Root Rot (Phytophthora, Phythium, Armillaria)

Occurrence: Develops gradually over a period of month or years.

Root rot results from infection by any of three soil-borne fungi. Phytophthora, Phythium , and Armillaria root rots spread most quickly in warm, moist conditions.

Phytophthora limits the amount of moisture and nutrients the plant can absorb. Affected plants become weak with wilting, yellowing, or bronzing foliage and dying branches. Lifting infected plants’ bark at the soil line frequently reveals wet, oozing cankers or amber staining on the underlying wood. Phytophthora destroys new, white roots and leaves root balls black or cinnamon-brown. Pythium affects new seedlings and causes similar symptoms as Phytophthora.

Armillaria fungus survives in the stumps or root fragments of previously infected trees and attacks stressed plants. Armillaria attacks roots and decays the wood. Affected plants may exhibit prolonged, generalized weakening or remain symptom-free until they topple in heavy wind because of root damage. Honey-colored mushrooms sprouting at the plant’s feet in autumn are symptoms of Armillaria.

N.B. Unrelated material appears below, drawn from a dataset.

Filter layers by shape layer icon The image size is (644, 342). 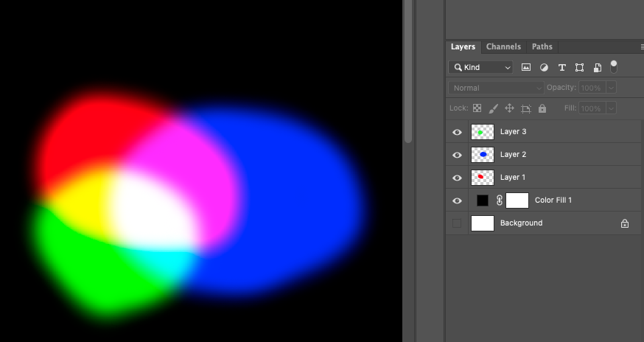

Root rot symptoms are general discoloration of foliage and eventual death. Roots are discolored below the bark in the region of the cambium. Roots in advanced stages are highly decomposed and break off easily.

Conditions Favoring Disease Development: Poorly drained and wet sites where oxygen depletion to the root is likely. Planting root balls too deep, overwatering it or mulching it too heavily raises its risk of root rot.

Control: Plant resistant species in deep, well-drained soil and after plant is established use proper watering practices to maintain moisture in soil, but avoid keeping the soil wet. Deep watering is ideal. Soil should dry out between watering cycles. Chemical control is not recommended because most likely the plant is too far gone by the time root rot is identified to have success.